Binary Bulk Loads mk Sun, 03/28/2010 - 23:29

A database is often populated with the SQL COPY statement using an ASCII representation of a table with column and record separators, e.g. a CSV file. This scheme is preferred for almost all situations. Its performance is mostly determined by parsing cost of turning ASCII value representation into the native binary one. The MonetDB copy process is highly optimized for multi-core systems, where several threads in parallel handle variable length records efficiently.

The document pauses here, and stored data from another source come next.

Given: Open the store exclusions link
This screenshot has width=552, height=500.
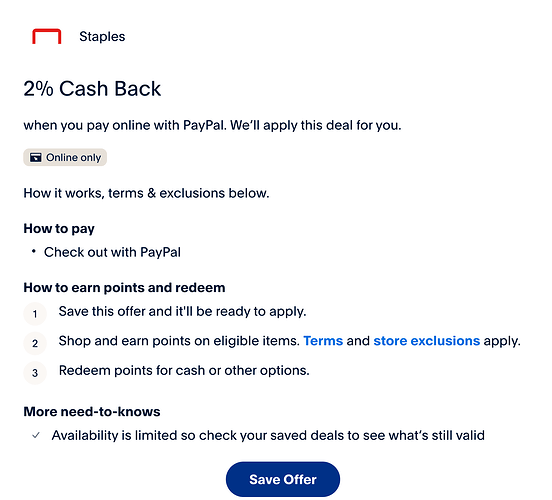Looking at the screenshot, I should pyautogui.click(x=426, y=341).
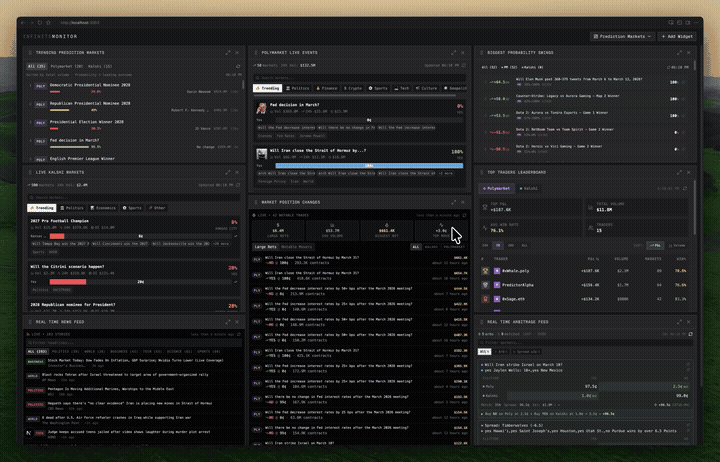720x462 pixels.
Task: Expand the '+2 more' tags on Iran event
Action: point(446,173)
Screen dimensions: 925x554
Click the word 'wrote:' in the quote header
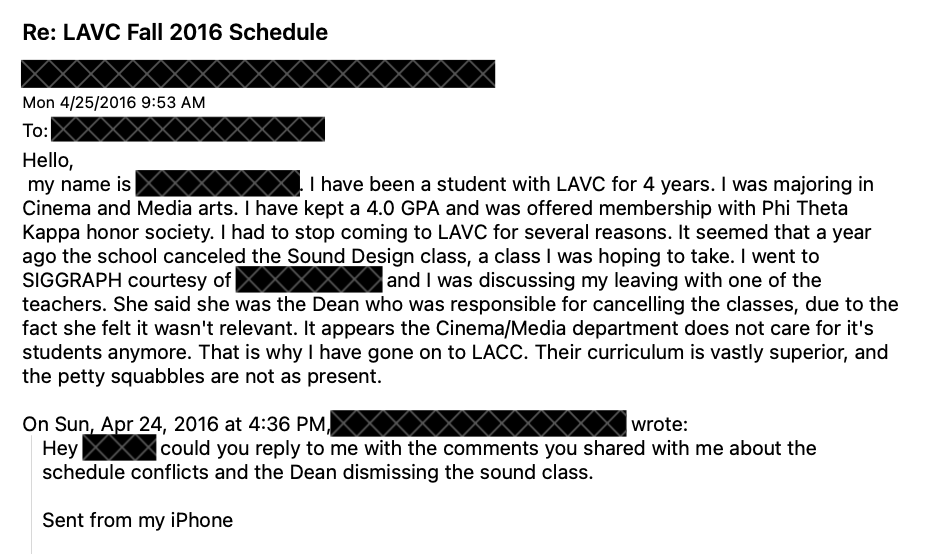(x=660, y=423)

When large tables are migrated between MonetDB instances, or when large tables are produced by a trusted external program, a slightly faster loading track can be used instead. This saves rendering of data into ASCII and subsequent parsing of the data being exchanged. For this to work, the user creates the binary version of the BAT storage and 'attach' it to the SQL catalog using a variation of the COPY command.

To illustrate, consider the following snippet:

create table Tmp( i integer, f real, s string); 
copy binary into Tmp from ('path_to_file_i', 'path_to_file_f', 'path_to_file_s');

Each attachment file is produced by a program that writes the binary image of the BAT directly, i.e. a binary dump of an C-array. For the SQL types tinyint (8-bits), smallint (16-bits),  int/integer (32 bits), and bigint (64 bits) correspond with the C types directly; real and double are mapped onto type float and double in C, respectively. For variable length strings, the file must have one C-based string value per line, terminated by a newline, and it is processed without escape character conversion. Fixed length strings are handled the same way. MonetDB assumes that all files are aligned, i.e. the i-th value in each file corresponds to the i-th record in the table.

All other types (including UTF8 and escaped characters) should be handled using the default COPY INTO language construct.

The file names must be absolute paths to the column input files.

In the past, some of the files would be "moved", but nowadays, all data is copied, so the original files remain unchanged.